- Occupations: Research director, journalist
- Employer: Public Citizen
- Awards: Lowell Thomas Award from the Society of American Travel Writers
- Website: 1100pennsylvania.com

= Zach Everson =

American journalist

Zach Everson is an American journalist and the research director for Public Citizen's Trump Accountability Project. He writes the 1100 Pennsylvania newsletter that reports on Donald Trump's alleged use of his presidency for personal gain. Everson previously worked for Forbes, and earlier in his career was a travel and food writer.

==Career==
Everson has reported about the Trump Organization for publications including Vanity Fair, Politico, Slate, Mother Jones, and ProPublica and WNYC Studios' Trump, Inc. podcast.
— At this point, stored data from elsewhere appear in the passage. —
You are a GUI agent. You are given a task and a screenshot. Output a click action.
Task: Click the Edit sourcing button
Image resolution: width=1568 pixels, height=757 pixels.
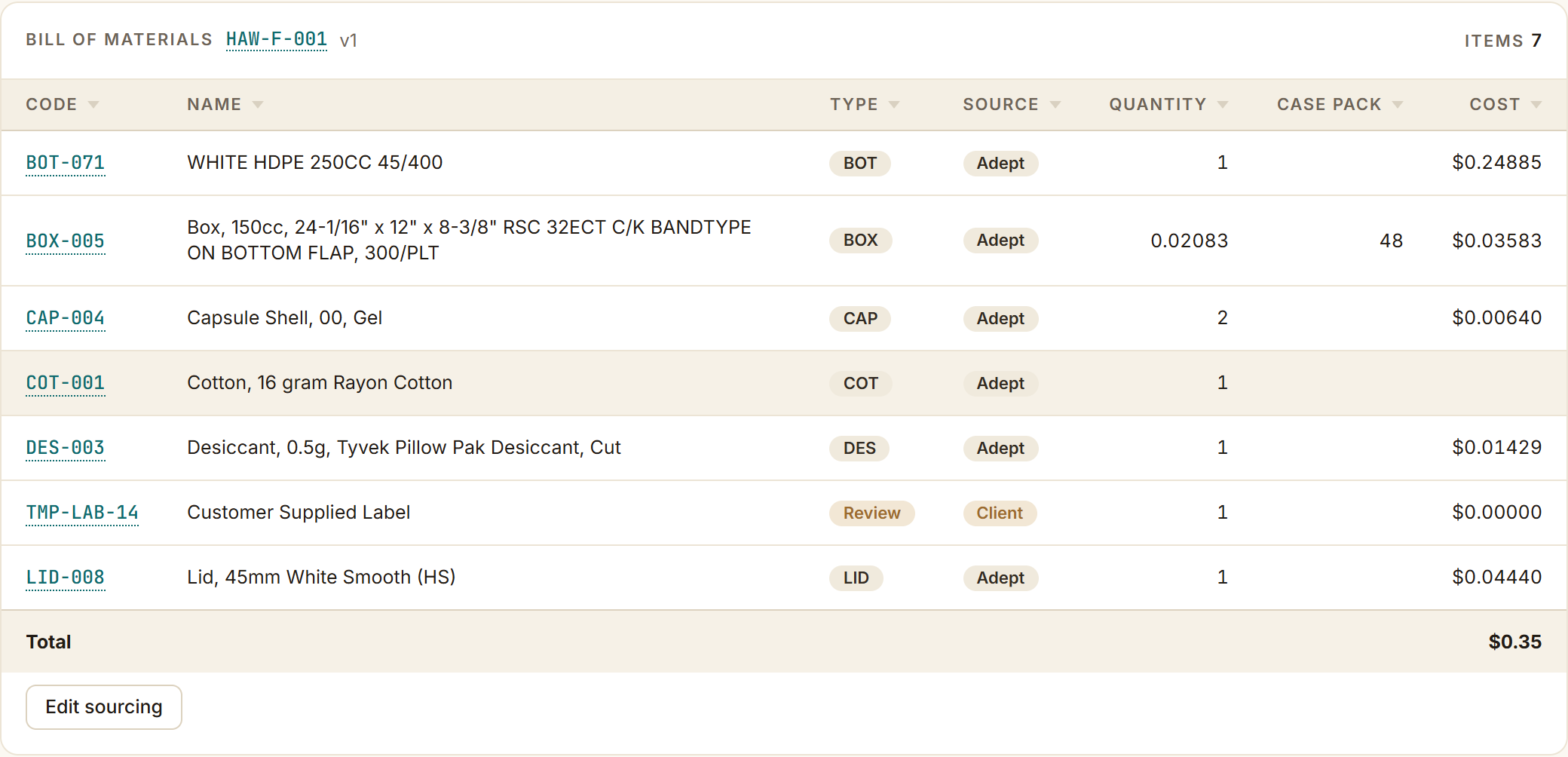click(x=104, y=707)

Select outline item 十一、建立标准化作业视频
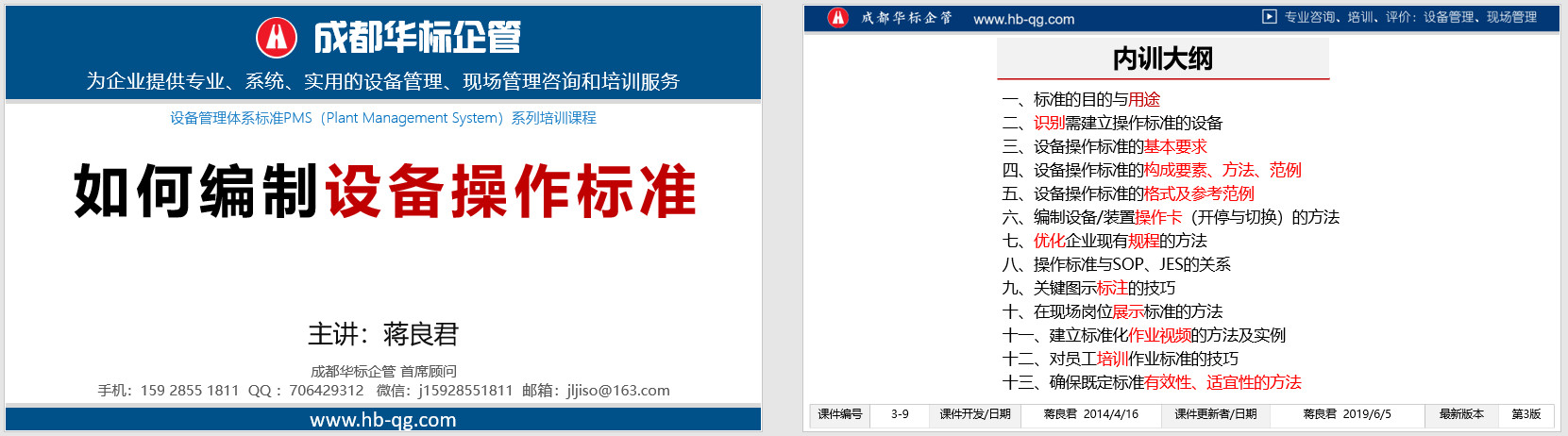[x=1143, y=335]
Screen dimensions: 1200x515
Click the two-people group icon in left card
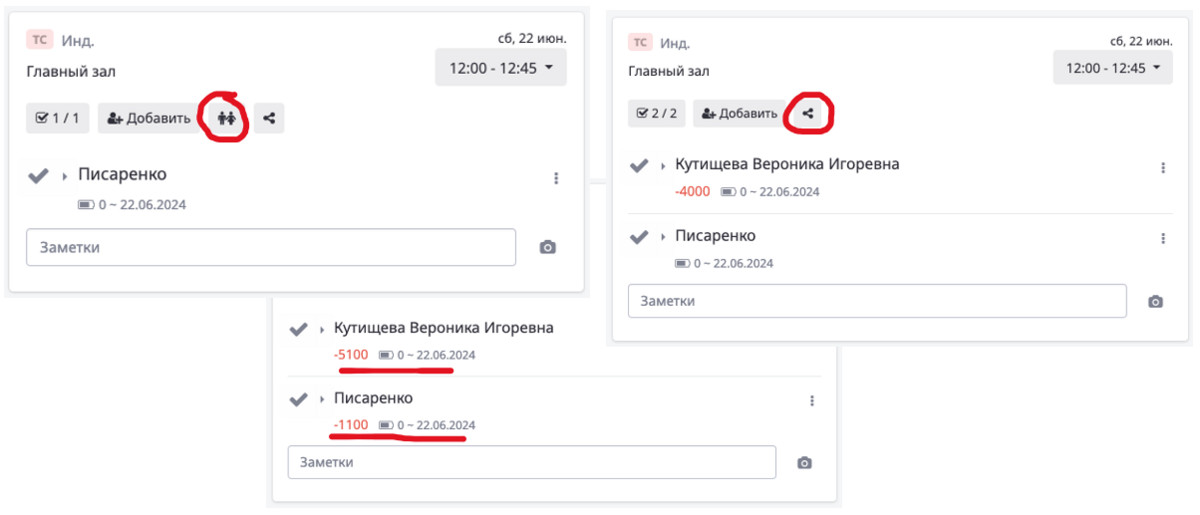(227, 118)

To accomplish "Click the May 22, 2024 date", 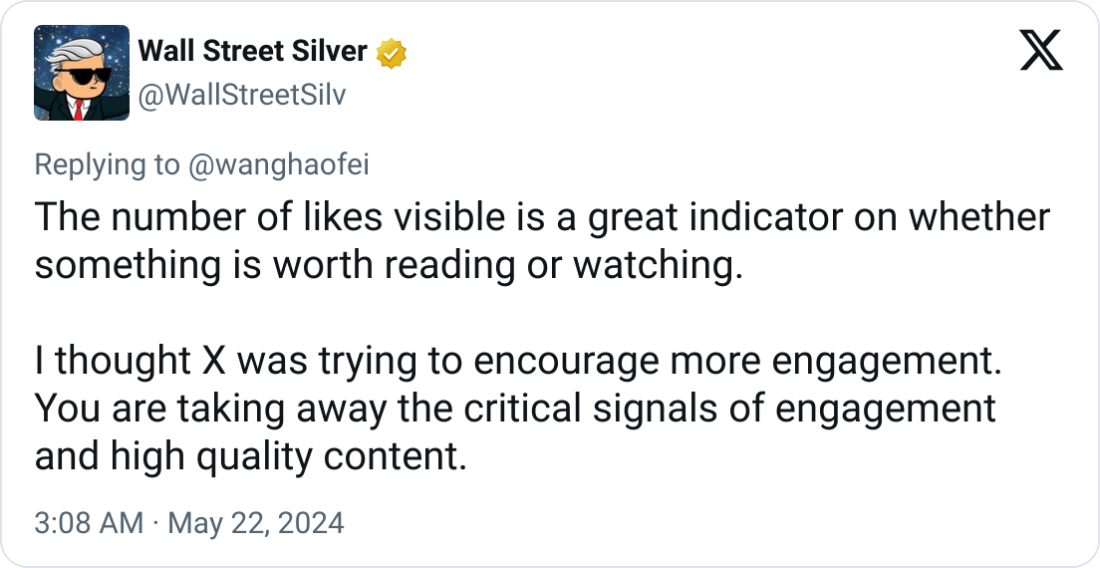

As a travel writer, Everson reported on the Trump International Hotel Washington, D.C.'s opening for Fox News in October 2016 and later for Condé Nast Traveler. That article on the 2018 Lowell Thomas Gold Award for Travel News/Investigative Reporting from the Society of American Travel Writers. He later quit travel writing to report full-time on the Trump D.C. hotel. Everson often used open-source intelligence to identify customers at Trump properties. In Commentary, journalist Matthew Continetti complimented Everson's tracking of Trump's possible conflicts, but suggested Everson was playing to liberal biases.

As of February 2020, Everson had spotted 25 Trump cabinet members at the hotel and 32 of the 53 Republicans serving in the Senate. He also spotted representatives of at least 33 foreign countries through October 2010.

In 2021, after Trump's departure from the White House, Everson joined business magazine Forbes to cover campaign finance. In late August 2021, the Trump International Hotel in Washington banned Everson for life; he was told this was for taking photos without permission, Everson claimed this was retribution for unflattering coverage.

In February 2026, Everson became the research director for the Trump Accountability Project at Public Citizen, a non-profit progressive consumer rights advocacy group and think tank.